Besides enabling the tracing layer we can also annotate our functions with #[instrument] to get contextualize traces within our own code.

Then we simply run:

docker run -d --name jaeger -e COLLECTOR_OTLP_ENABLED=true -p 16686:16686 -p 4317:4317 -p 4318:4318 jaegertracing/all-in-one:latest

To get a Jaeger instance running, and then run swiftide-ask again like this:

OTEL_SERVICE_NAME=swiftide-ask RUST_LOG="swiftide=debug,h2=warn" cargo run

Now we can inspect our run in Jaeger by going to http://localhost:16686.

Running with Ollama on my Apple M1 Pro I got the following trace:

Jaeger trace of the Ollama run

As you can tell from each prompt taking about 40 seconds, using an underpowered machine won’t be a very good experience. Going off performance benchmarks posted online, it seems going with the Ultra versions of Apple chips should be about 4 times as fast. Still not very good but possibly manageable for small codebases.

Just to show what performance is possible, let’s also run it in the same way but with the Groq model:

Jaeger trace of the Groq run

Now every prompt takes just around 600ms, which makes it a lot more realistic to run over a large codebase.
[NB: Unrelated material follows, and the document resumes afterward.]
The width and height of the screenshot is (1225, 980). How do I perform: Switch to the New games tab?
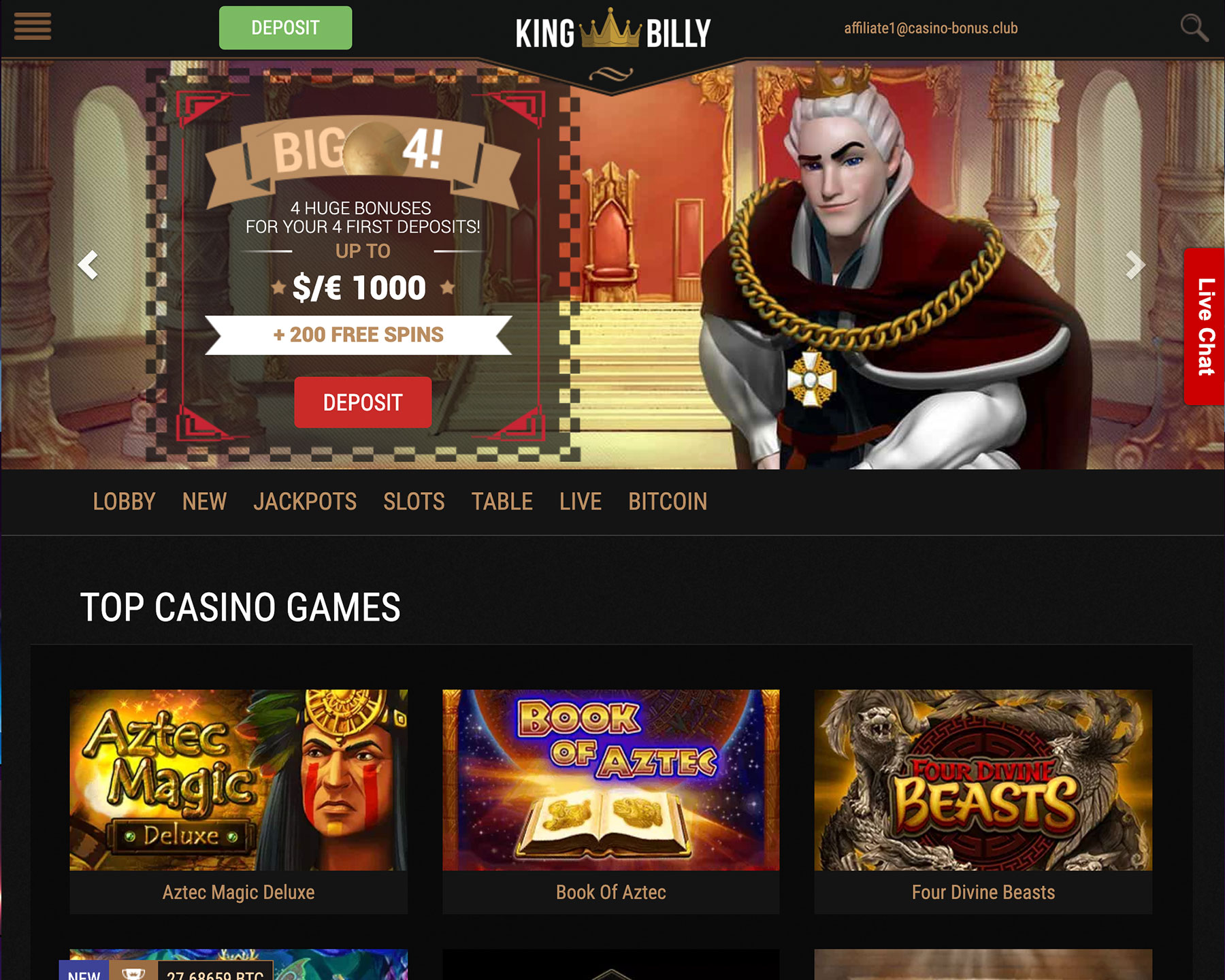(x=204, y=502)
The indexing pipeline on swiftide-ask itself took just 4 seconds.

Conclusion

We’ve built a quick code intelligence retrieval engine using Rust and Swiftide. Experimented with Ollama and Groq as LLMs to back it, using OpenTelemetry and Jaeger to trace the performance of the pipeline. At this point we realize that the inference time using a service like Groq is two orders of magnitude faster than that of a Mac Pro chip, and that for a large codebase you’d have to reserve quite a bit of time to index it fully locally.